Lösung im Streit um Staatsreform Belgien könnte bald wieder regiert werden

Belgische Demonstranten: Bekommt das Land endlich eine Regierung?
Foto: NICOLAS MAETERLINCK/ AFPBrüssel - 485 Tage nach den Parlamentswahlen im Jahr 2010 scheint eine Regierungsbildung in Belgien in greifbare Nähe gerückt. Am Dienstag verkündete der belgischer Vermittler Elio Di Rupo in Brüssel eine Lösung im Streit über die Staatsreform. "Wir haben eine Einigung", erklärte Di Rupo belgischen Medien zufolge zusammen mit Vertretern von acht belgischen Parteien.

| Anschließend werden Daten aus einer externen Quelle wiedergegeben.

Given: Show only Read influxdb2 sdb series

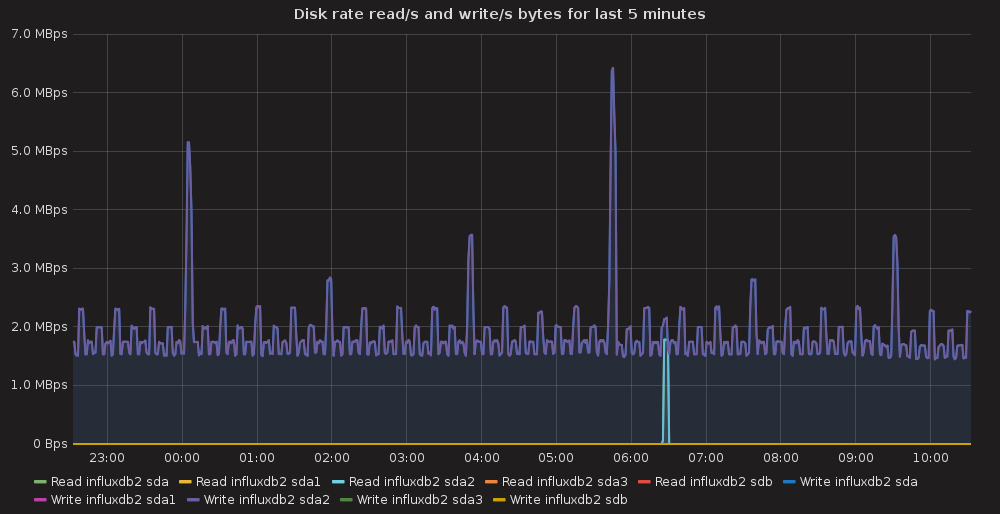Looking at the screenshot, I should [713, 481].
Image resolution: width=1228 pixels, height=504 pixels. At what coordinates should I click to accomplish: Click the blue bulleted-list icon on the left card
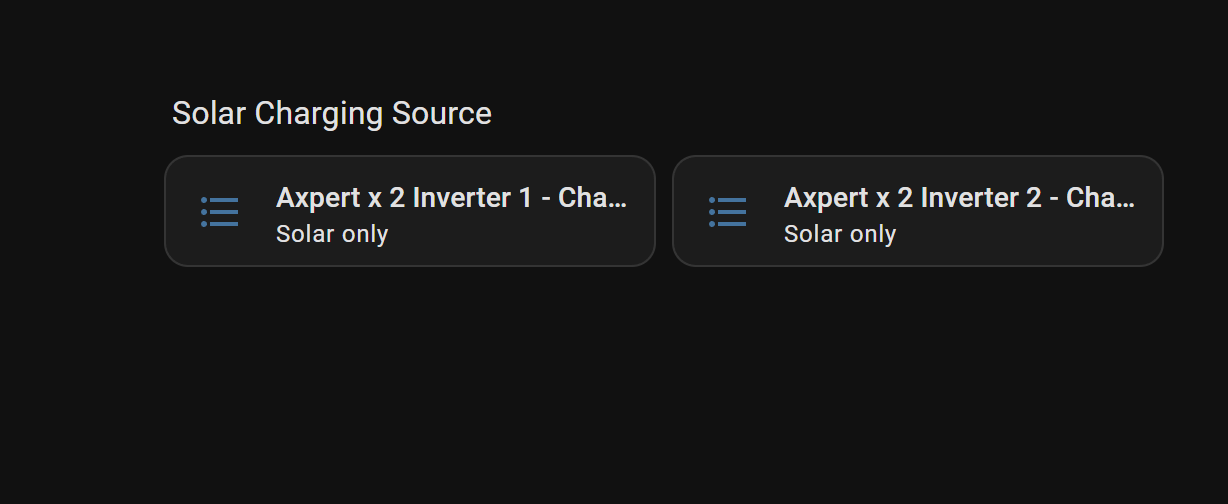pyautogui.click(x=220, y=211)
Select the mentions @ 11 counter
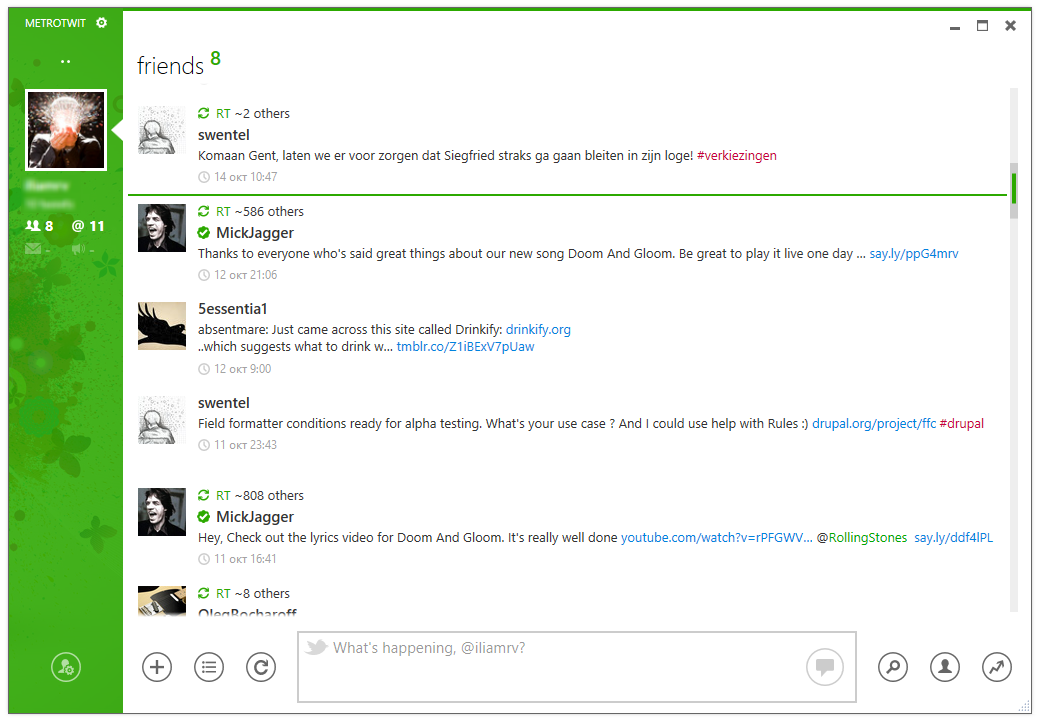The height and width of the screenshot is (727, 1041). click(x=88, y=226)
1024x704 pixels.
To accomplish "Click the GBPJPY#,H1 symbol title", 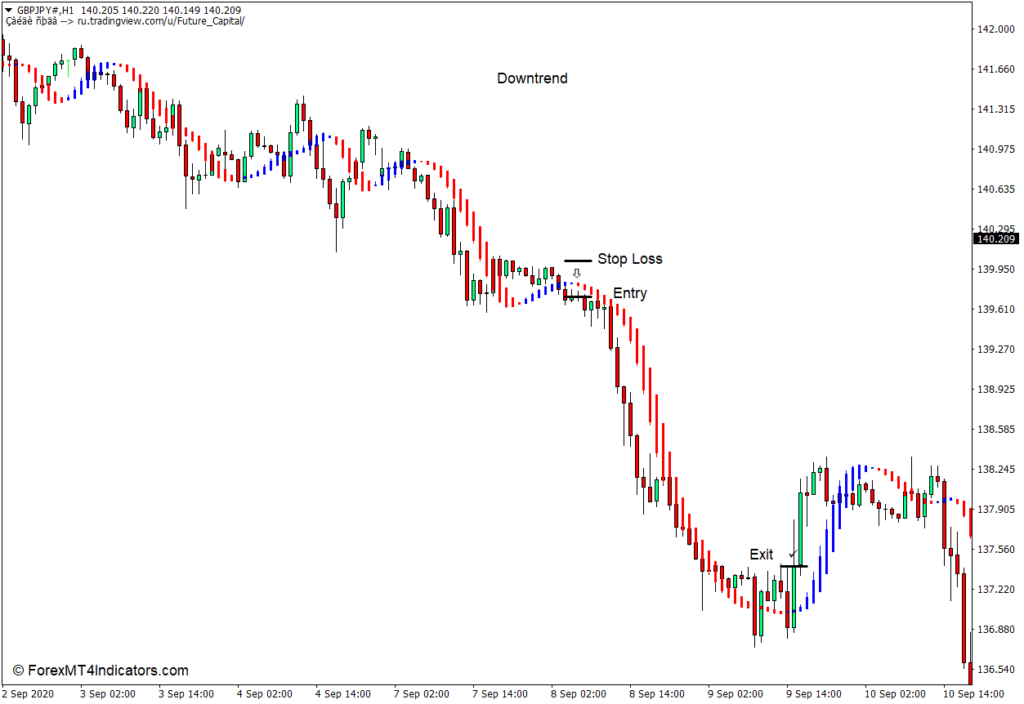I will click(46, 9).
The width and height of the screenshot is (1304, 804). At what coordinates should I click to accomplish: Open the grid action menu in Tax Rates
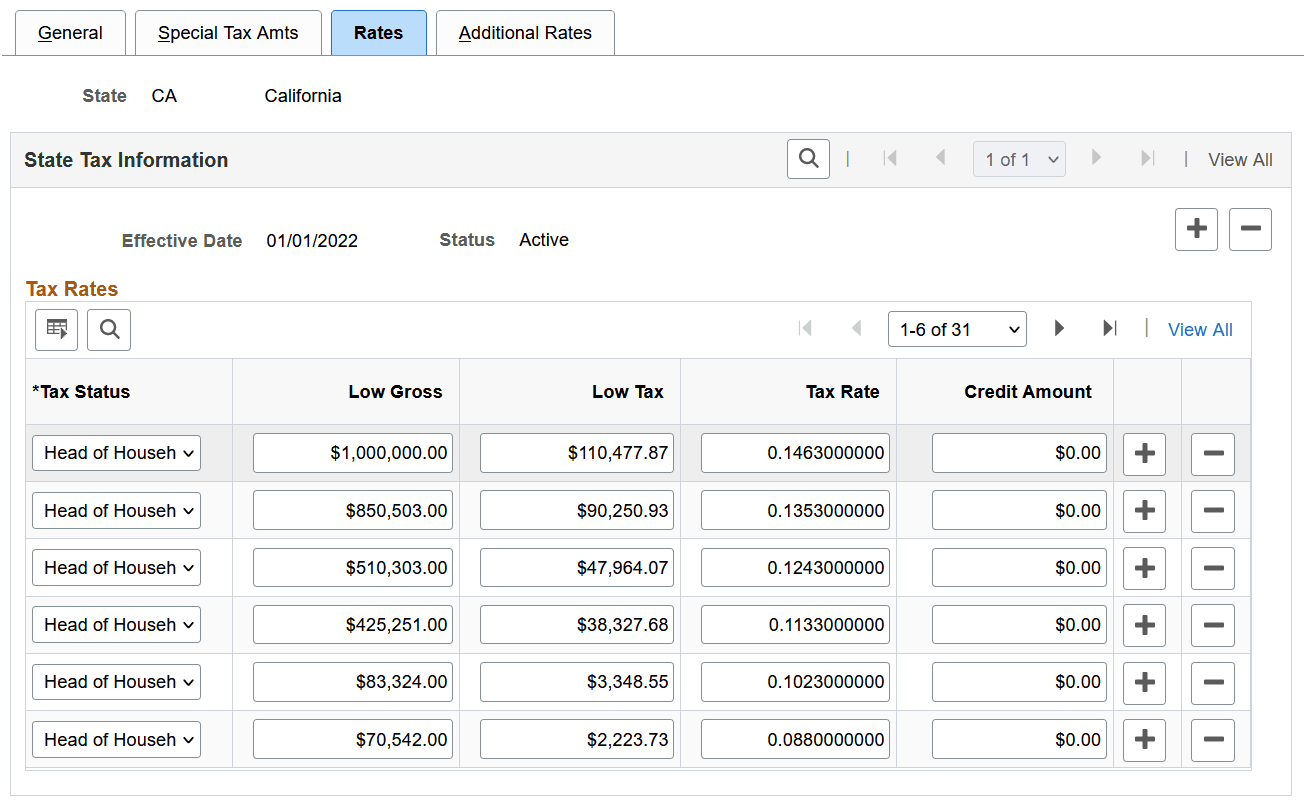click(56, 329)
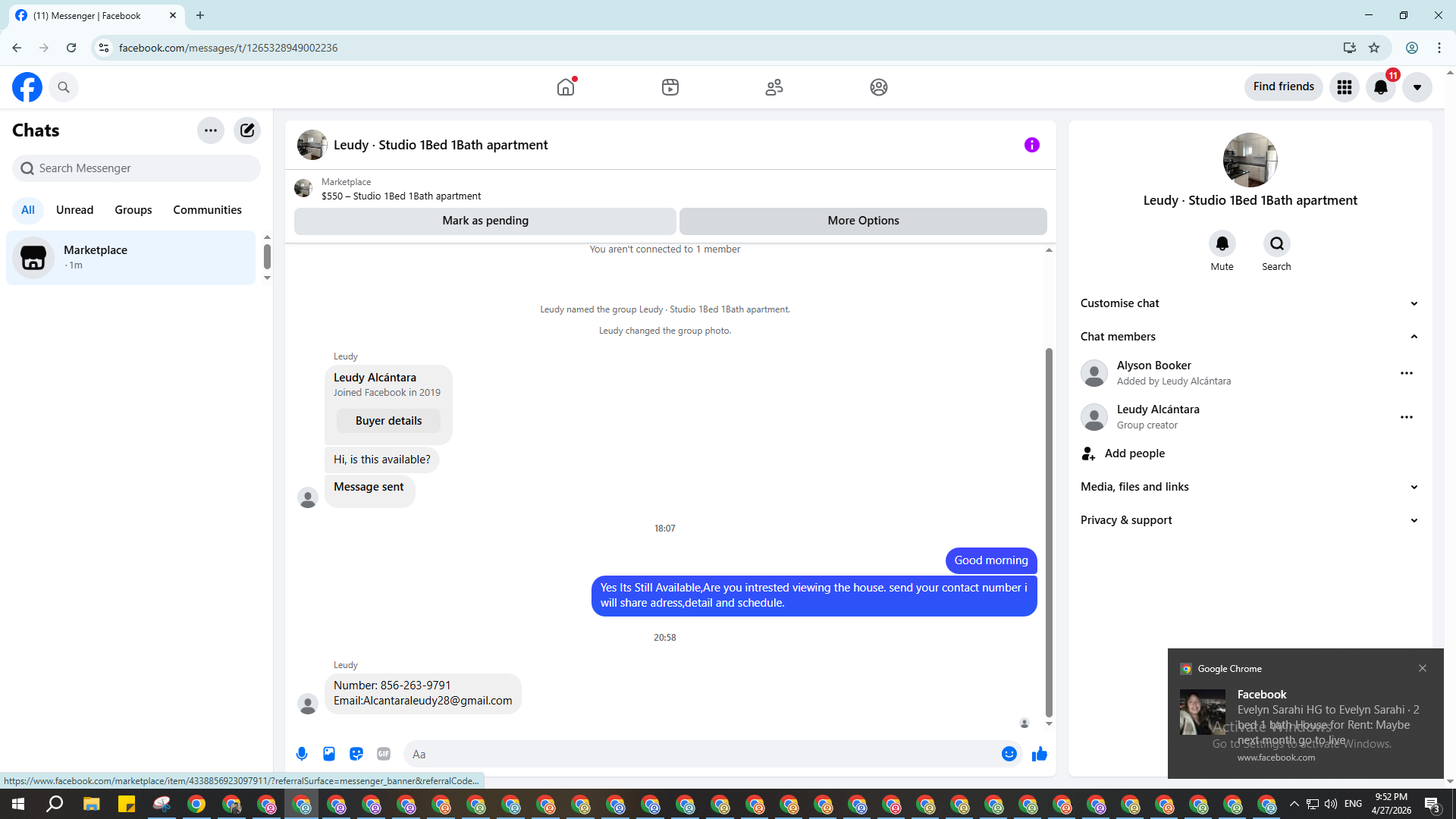The image size is (1456, 819).
Task: Mute this conversation
Action: click(x=1222, y=243)
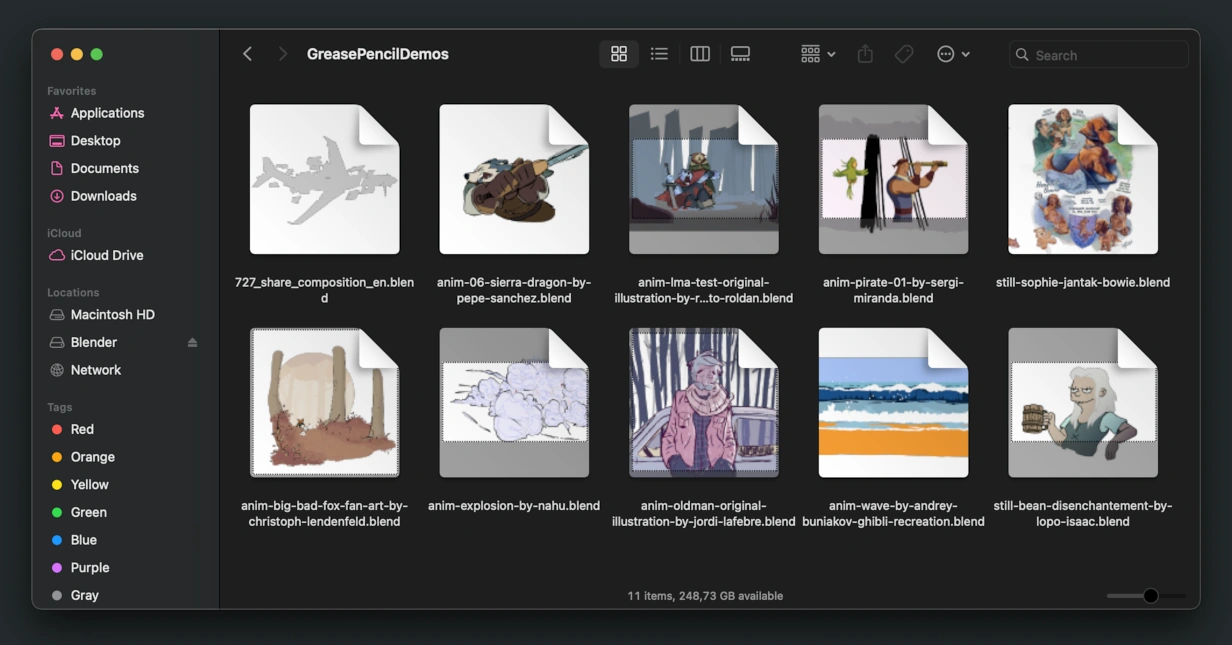This screenshot has width=1232, height=645.
Task: Open the still-bean-disenchantement-by-lopo-isaac.blend thumbnail
Action: point(1083,403)
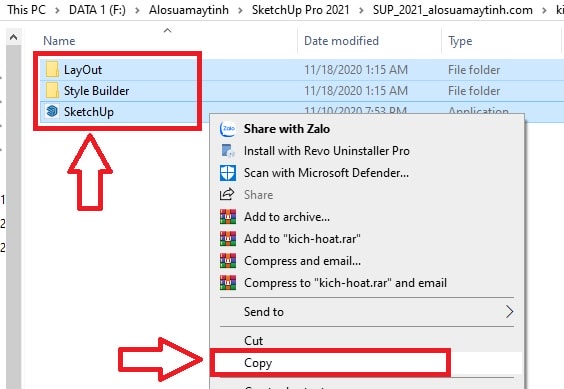Image resolution: width=564 pixels, height=389 pixels.
Task: Expand chevron after SketchUp Pro 2021
Action: point(361,10)
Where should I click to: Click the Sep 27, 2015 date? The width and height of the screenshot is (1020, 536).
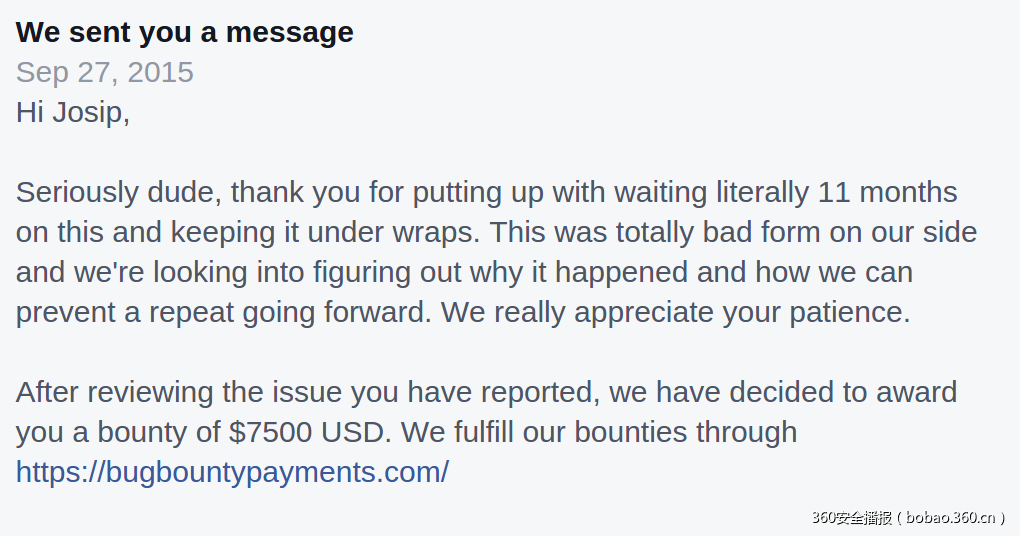click(x=105, y=72)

Di Rupo sprach von einem ersten, aber fundamentalen Schritt historischen Ausmaßes. "Das heutige Belgien wird sich sehr von dem morgigen unterscheiden", betonte der Sozialist, der im französischsprachigen Teil Belgiens als Wahlsieger aus den Parlamentswahlen hervorgegangen war.
Laut Di Rupo soll nun in den kommenden Tagen über die Bildung einer Koalitionsregierung verhandelt werden, auf die die Belgier seit rund 15 Monaten warten. Das Königreich ist seit dem Urnengang im Juni 2010 ohne gewählte Regierung - ein Weltrekord.
Die zwischen acht belgischen Parteien ausgehandelte Lösung, die am Dienstag in Brüssel der Öffentlichkeit präsentiert wurde, sieht einen erheblichen Machtzuwachs der Regionen vor. Künftig sollen diese eigene Steuern erheben können, mehr Entscheidungsgewalt in der Arbeitsmarktpolitik und der Sozialpolitik bekommen und auch eigenständig über Geschwindigkeitsbegrenzungen auf ihren Straßen entscheiden können. Außen- und Verteidigungspolitik, soziale Sicherheit sowie der nationale Bahnverkehr sollen in der Zuständigkeit der Zentralregierung bleiben.
Haushalt muss dringend aufgestellt werden
Vor allem die wirtschaftlich deutlich stärkeren Flamen hatten auf mehr Unabhängigkeit, zum Teil sogar auf Unabhängigkeit gepocht, ein Szenario, das bei den Wallonen auf wenig Gegenliebe stößt. Die N-VA, die 2010 in Flandern als stärkste Partei aus den Wahlen hervorgegangen war und deutlich mehr Unabhängigkeit einfordert, war nicht an der präsentierten Einigung beteiligt.
Eine Garantie, dass Belgien nun in Kürze eine Regierung bekommen wird, ist die Einigung, die in eine sechste belgische Staatsreform münden könnte, allerdings nicht. Nun steht eine Regierungsbildung an. Außerdem muss dringend ein Haushalt für 2012 aufgestellt werden. Bis 2015 müssen insgesamt 24 Milliarden Euro eingespart werden. Belgiens Staatsverschuldung ist mit fast hundert Prozent der Wirtschaftsleistung sehr hoch - das Land wird deshalb von den Finanzmärkten intensiv beobachtet.
Die Zeit drängt. Erst vor kurzem hatte die noch amtierende Übergangsregierung die Verstaatlichung des belgischen Teils der belgisch-französischen Dexia-Bank beschlossen - für vier Milliarden Euro, was die ohnehin angespannte Haushaltslage Belgiens weiter verschlimmern dürfte. Zudem hat der noch amtierende Regierungschef Yves Leterme einen Posten bei der Organisation für wirtschaftliche Zusammenarbeit und Entwicklung (OECD) angenommen, den er spätestens Ende des Jahres antreten will.